I am using SparkNLP from johnsnowlabs for extracting embeddings from my textual data, below is the pipeline. The size of the model is 1.8g after saving to hdfs
embeddings = BertSentenceEmbeddings.pretrained("labse", "xx") \
.setInputCols("sentence") \
.setOutputCol("sentence_embeddings")
nlp_pipeline = Pipeline(stages=[document_assembler, sentence_detector, embeddings])
pipeline_model = nlp_pipeline.fit(spark.createDataFrame([[""]]).toDF("text"))
I saved the pipeline_model
into HDFS
using pipeline_model.save("hdfs:///<path>")
.
The above was executed only one time
In another script, i am loading the stored pipeline from HDFS
using pipeline_model = PretrainedPipeline.from_disk("hdfs:///<path>")
.
The above code loads the model but takes too much. I tested it on the spark local model ( no cluster ) but i had high resource 94g RAM, 32 Cores.
Later, i deployed the script on yarn with 12 Executor each with 3 cores and 7g ram. I assigned driver memory of 10g.
The script again takes too much time just to load the saved model from HDFS.

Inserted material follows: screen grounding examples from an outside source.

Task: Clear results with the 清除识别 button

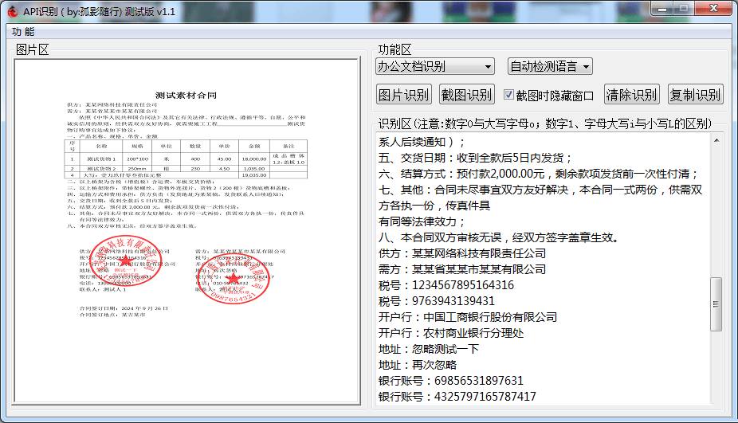Action: click(632, 95)
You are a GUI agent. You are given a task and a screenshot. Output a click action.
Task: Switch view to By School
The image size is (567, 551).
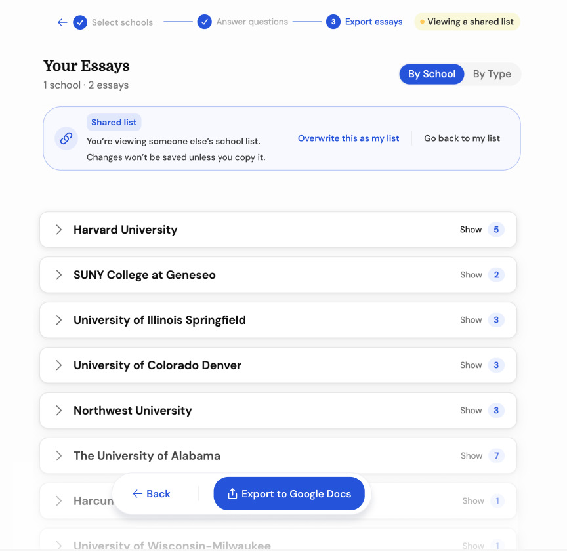(x=431, y=74)
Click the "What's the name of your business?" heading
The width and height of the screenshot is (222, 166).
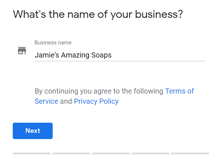(98, 15)
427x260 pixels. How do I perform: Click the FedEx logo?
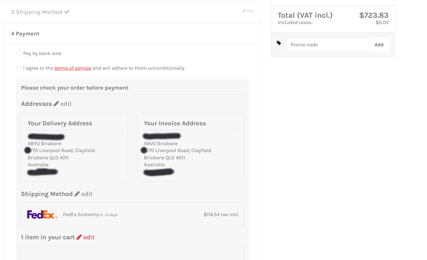[x=42, y=214]
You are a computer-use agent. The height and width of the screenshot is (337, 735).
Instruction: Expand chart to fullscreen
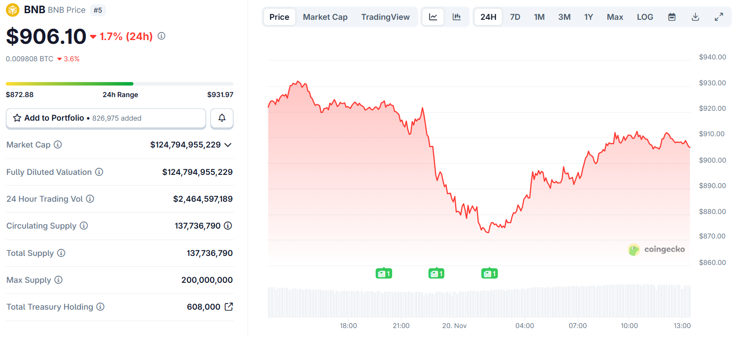click(x=719, y=16)
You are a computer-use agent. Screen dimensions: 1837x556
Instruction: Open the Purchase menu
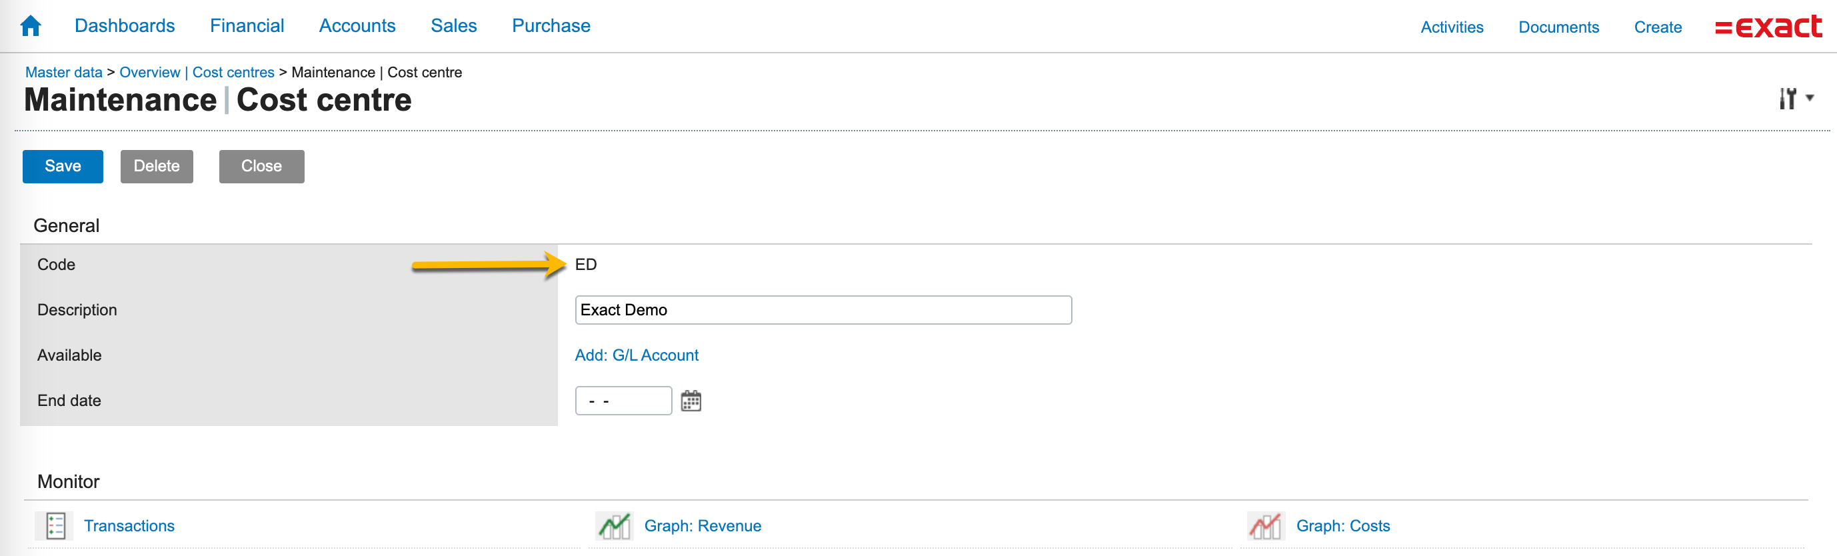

When the spark reaches at this point (see above screenshot), it takes too much time
I thought of an approach
Preloading
The approach which i thought was to somehow pre-load model one time into memory, and when the script wants to apply transformation on dataframe, i can somehow call the reference to the pretrained pipeline and use it on the go, without doing any disk i/o. I searched but i it lead to nowhere.
Please, do let me know what you think of this solution and what would be the best way to achieve this.
Resources on YARN
NodeName | Count | RAM (each) | Cores (each) |
---|---|---|---|
Master Node | 1 | 38g | 8 |
Secondary Node | 1 | 38 g | 8 |
Worker Nodes | 4 | 24 g | 4 |
Total | 6 | 172g | 32 |
Thanks